### Exercise objective:
In the listing, change "spectrogram" to "waveform" in the lines that start at the one containing "Click the vertical" and end after the one containing "(x=604, y=75)", and give only those lines. Leave the pictures out of your answer.

Entries taken from a collection
BEGIN
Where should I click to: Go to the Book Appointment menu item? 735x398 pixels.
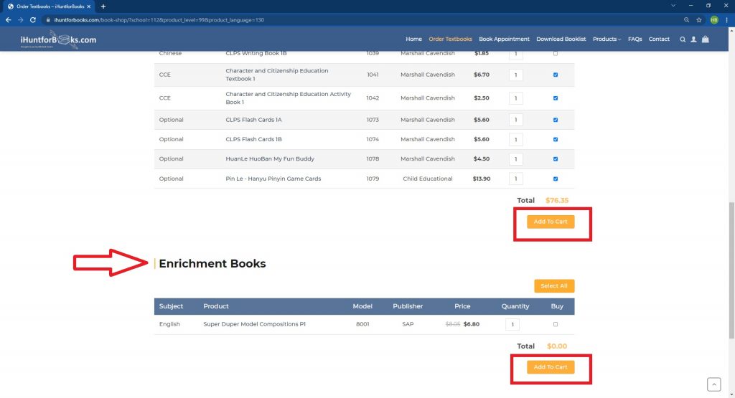(504, 39)
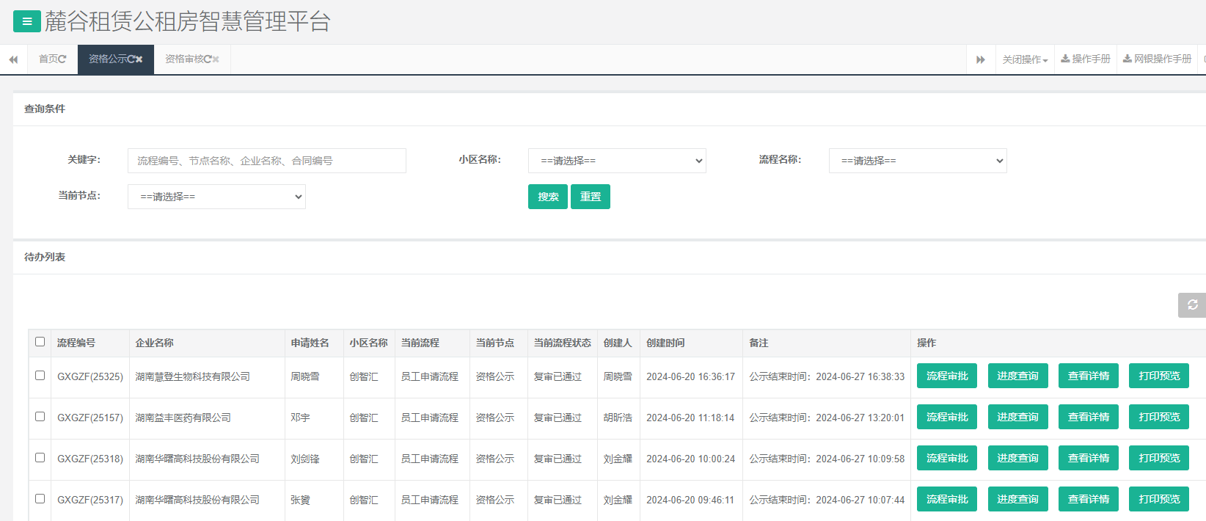1206x521 pixels.
Task: Tick the select-all checkbox in table header
Action: (x=40, y=342)
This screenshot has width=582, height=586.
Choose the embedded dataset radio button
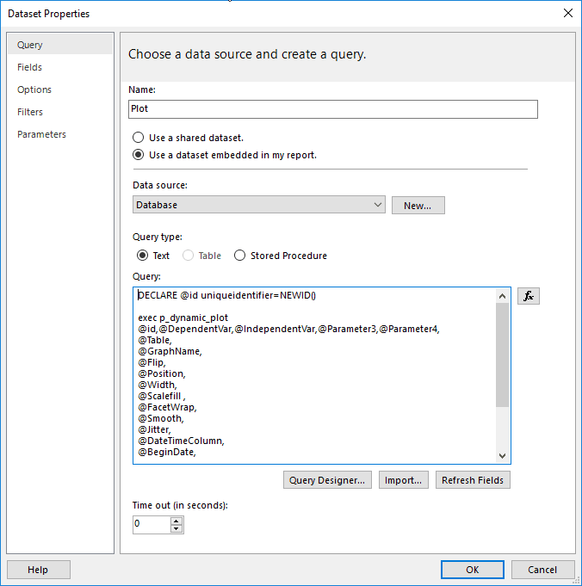tap(138, 156)
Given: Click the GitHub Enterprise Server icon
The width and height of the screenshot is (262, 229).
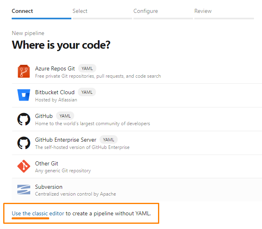Looking at the screenshot, I should pos(24,143).
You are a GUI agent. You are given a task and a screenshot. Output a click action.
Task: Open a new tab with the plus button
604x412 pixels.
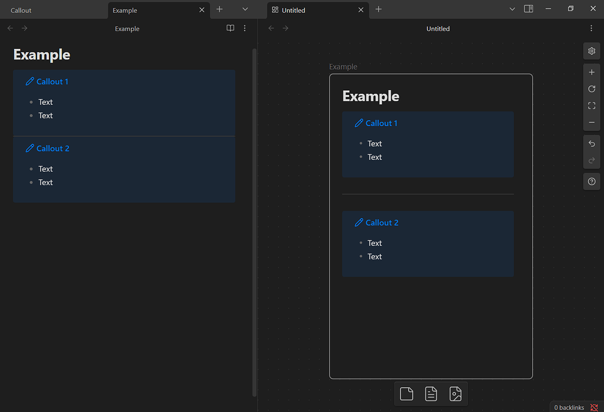click(x=219, y=9)
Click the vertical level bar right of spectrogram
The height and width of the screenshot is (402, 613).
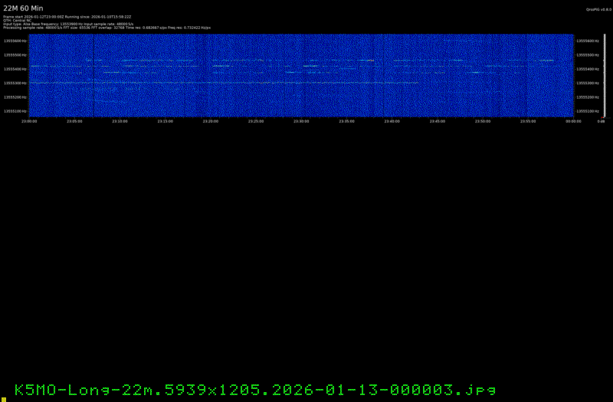(x=604, y=75)
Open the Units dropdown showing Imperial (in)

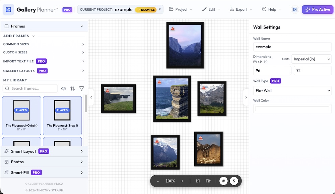(311, 59)
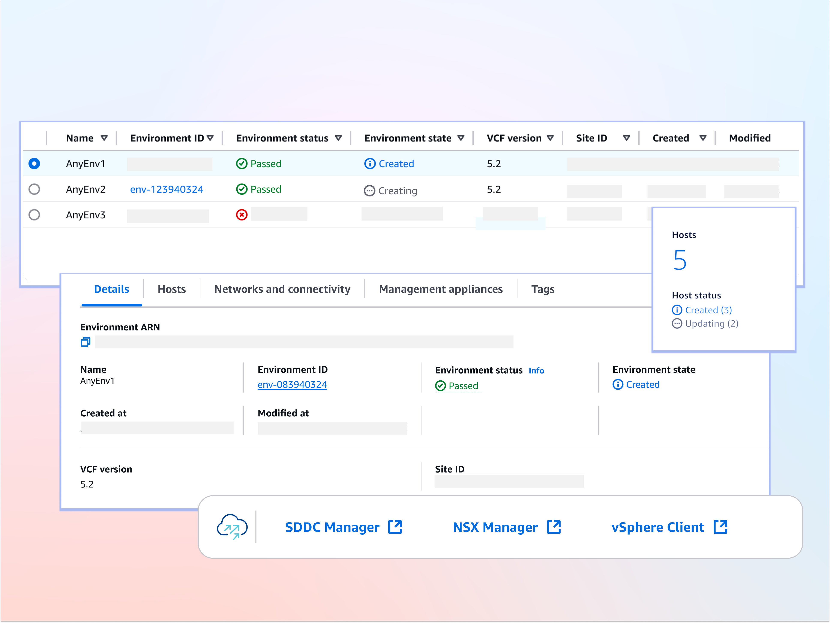Screen dimensions: 830x623
Task: Open vSphere Client via its external link icon
Action: [x=720, y=527]
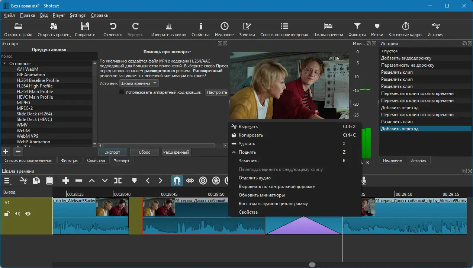Click the timeline horizontal scrollbar handle
The height and width of the screenshot is (268, 473).
[x=312, y=265]
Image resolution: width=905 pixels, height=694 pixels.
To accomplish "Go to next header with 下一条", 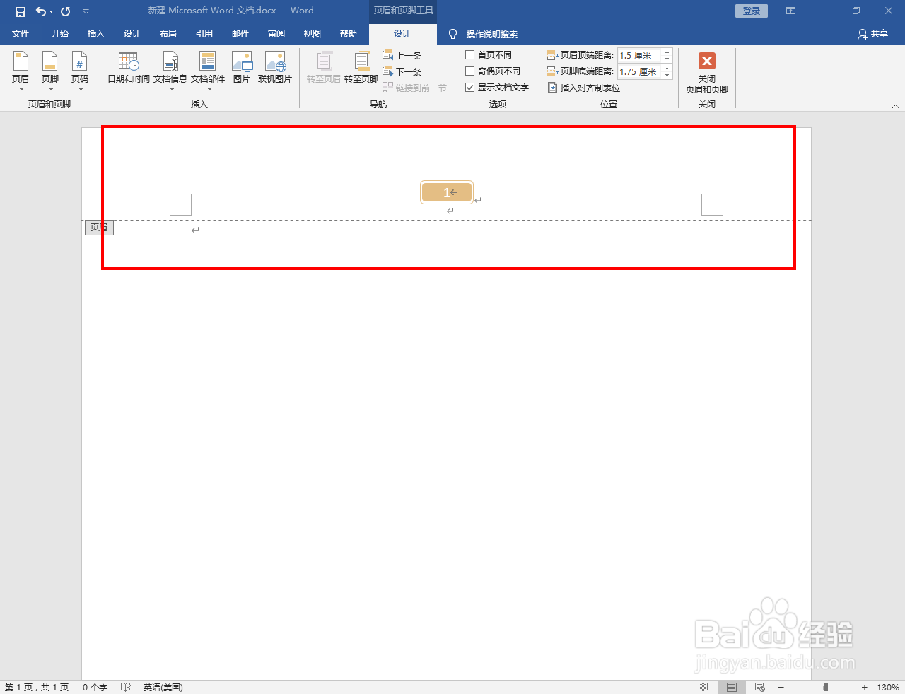I will tap(402, 71).
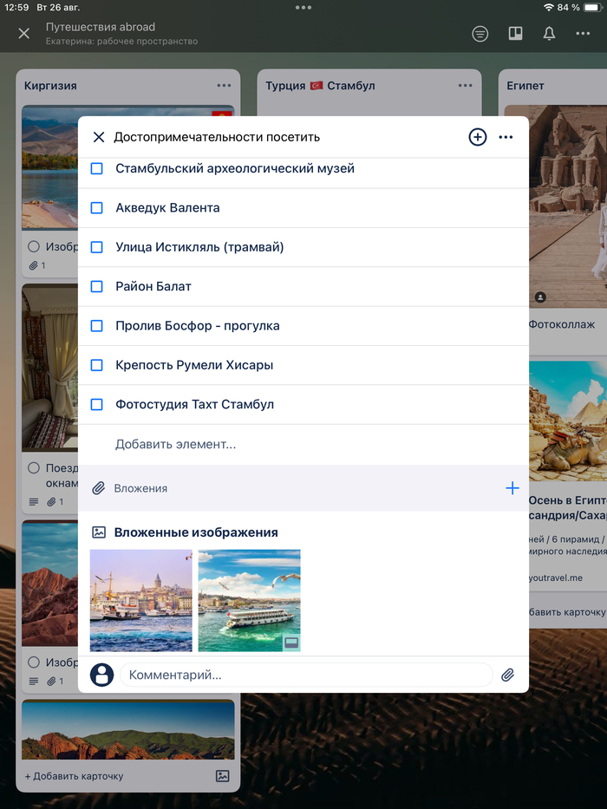Add attachment with blue plus in Вложения

(x=512, y=488)
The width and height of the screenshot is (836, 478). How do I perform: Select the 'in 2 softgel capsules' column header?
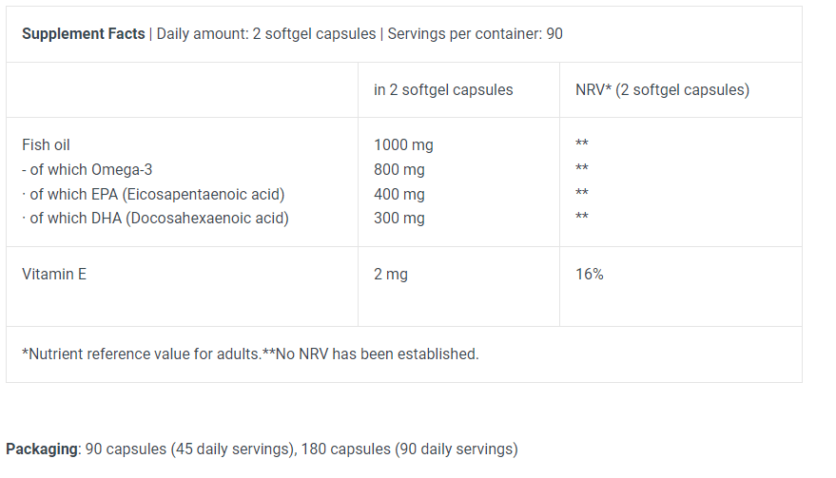pos(443,90)
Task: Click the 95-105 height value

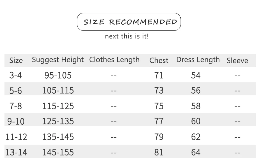Action: point(58,75)
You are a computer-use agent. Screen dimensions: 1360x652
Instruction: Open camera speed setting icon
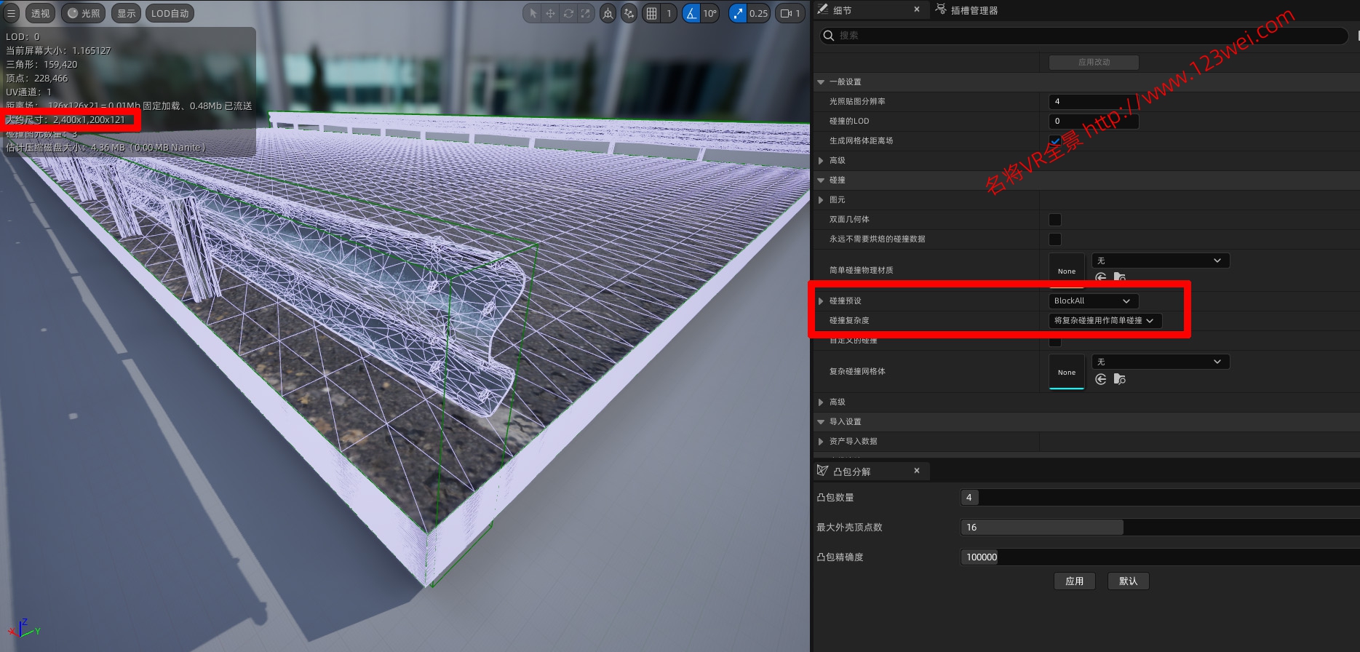click(790, 13)
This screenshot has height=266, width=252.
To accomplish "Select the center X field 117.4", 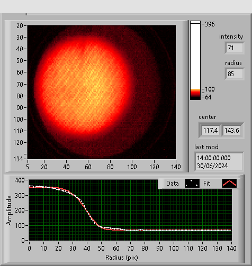I will pos(211,131).

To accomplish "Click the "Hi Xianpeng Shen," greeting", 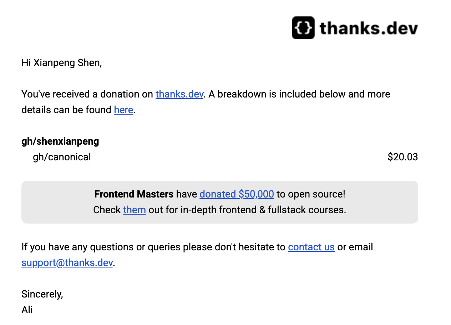I will pyautogui.click(x=62, y=63).
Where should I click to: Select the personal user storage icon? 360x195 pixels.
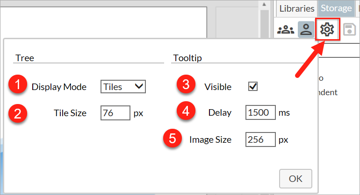pyautogui.click(x=306, y=30)
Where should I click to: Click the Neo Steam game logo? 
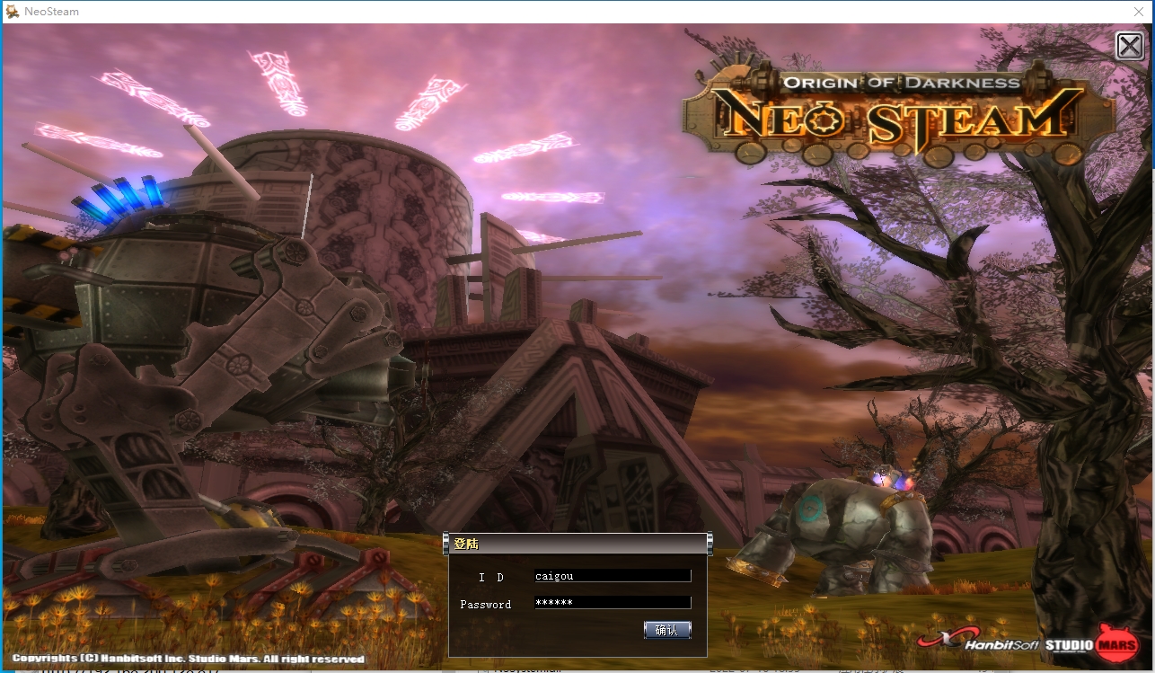point(898,120)
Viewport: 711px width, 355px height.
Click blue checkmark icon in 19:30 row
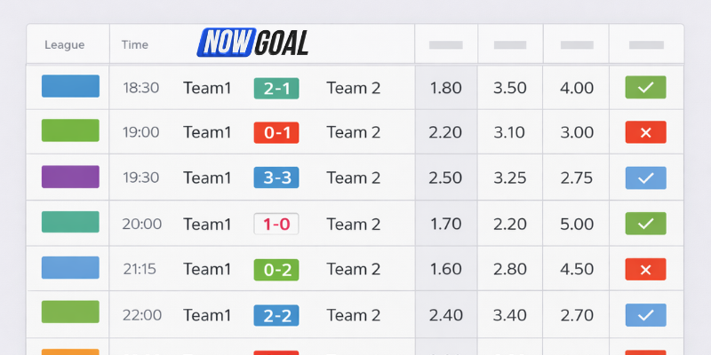pos(645,178)
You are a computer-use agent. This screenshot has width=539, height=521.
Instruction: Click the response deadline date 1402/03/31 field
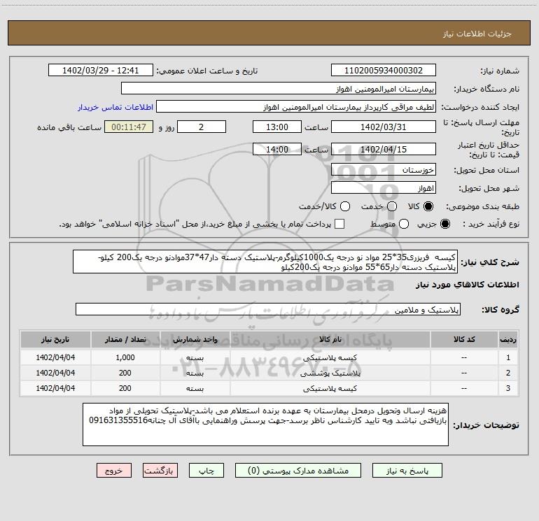383,127
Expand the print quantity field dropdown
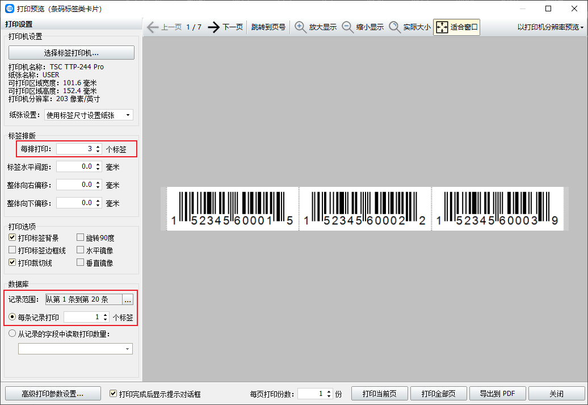This screenshot has height=405, width=588. pos(127,349)
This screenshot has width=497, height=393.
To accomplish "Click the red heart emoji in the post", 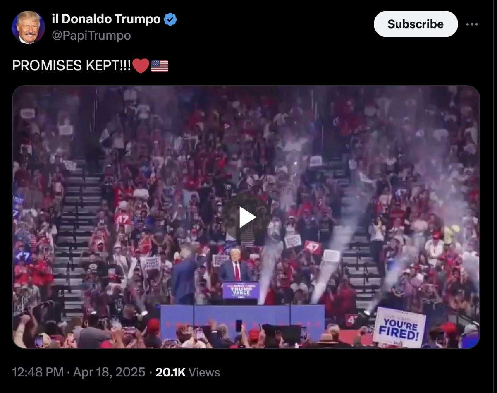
END
### Result of the exercise:
Click the vertical level bar right of waveform
The height and width of the screenshot is (402, 613).
(x=604, y=75)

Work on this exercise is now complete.